TASK ITEM >>
Where the line containing "The image size is (1290, 924)." appears below, begin there and reproduce each line exactly through the last one, omitting pictures.

▽

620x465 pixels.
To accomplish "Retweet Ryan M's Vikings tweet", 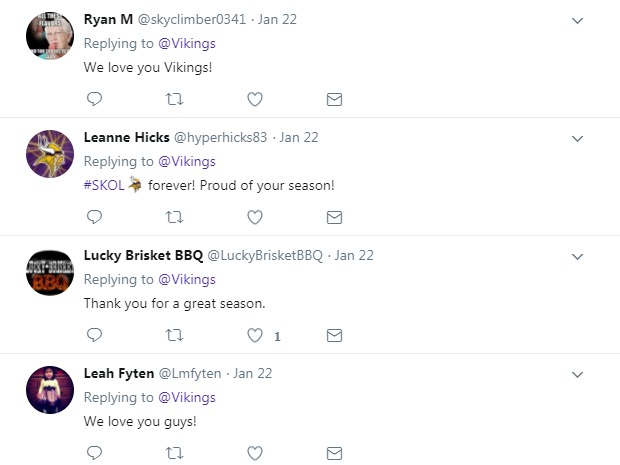I will click(174, 99).
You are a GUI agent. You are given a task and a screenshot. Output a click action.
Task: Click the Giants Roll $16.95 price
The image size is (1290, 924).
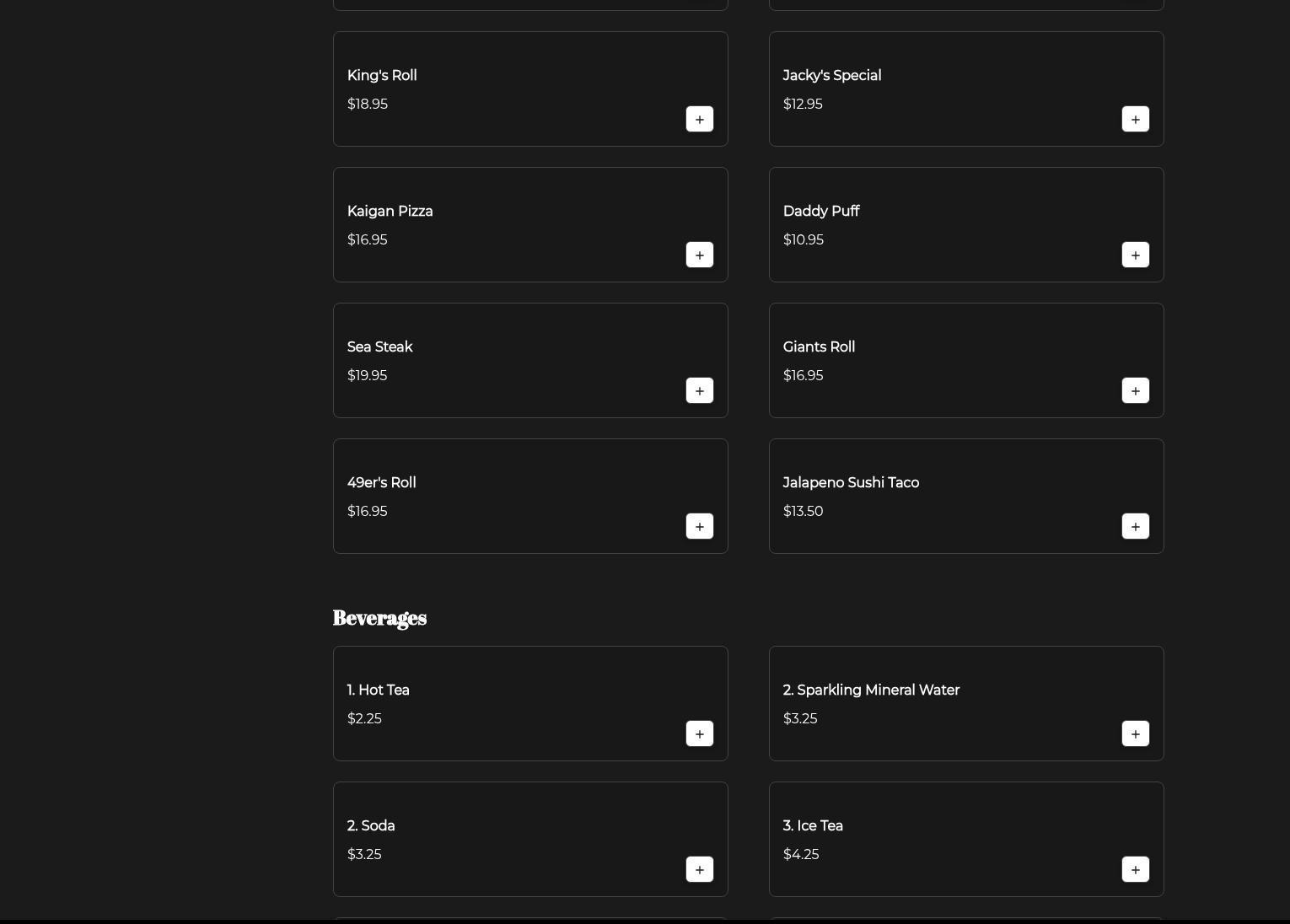click(803, 376)
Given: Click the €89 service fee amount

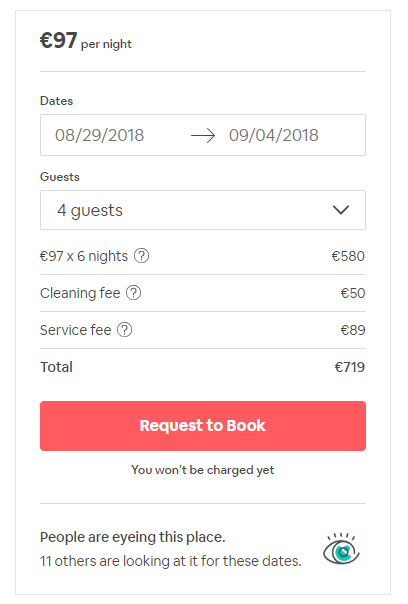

△

RESPONSE >>
The image size is (1290, 924).
click(803, 376)
Given: Click the €89 service fee amount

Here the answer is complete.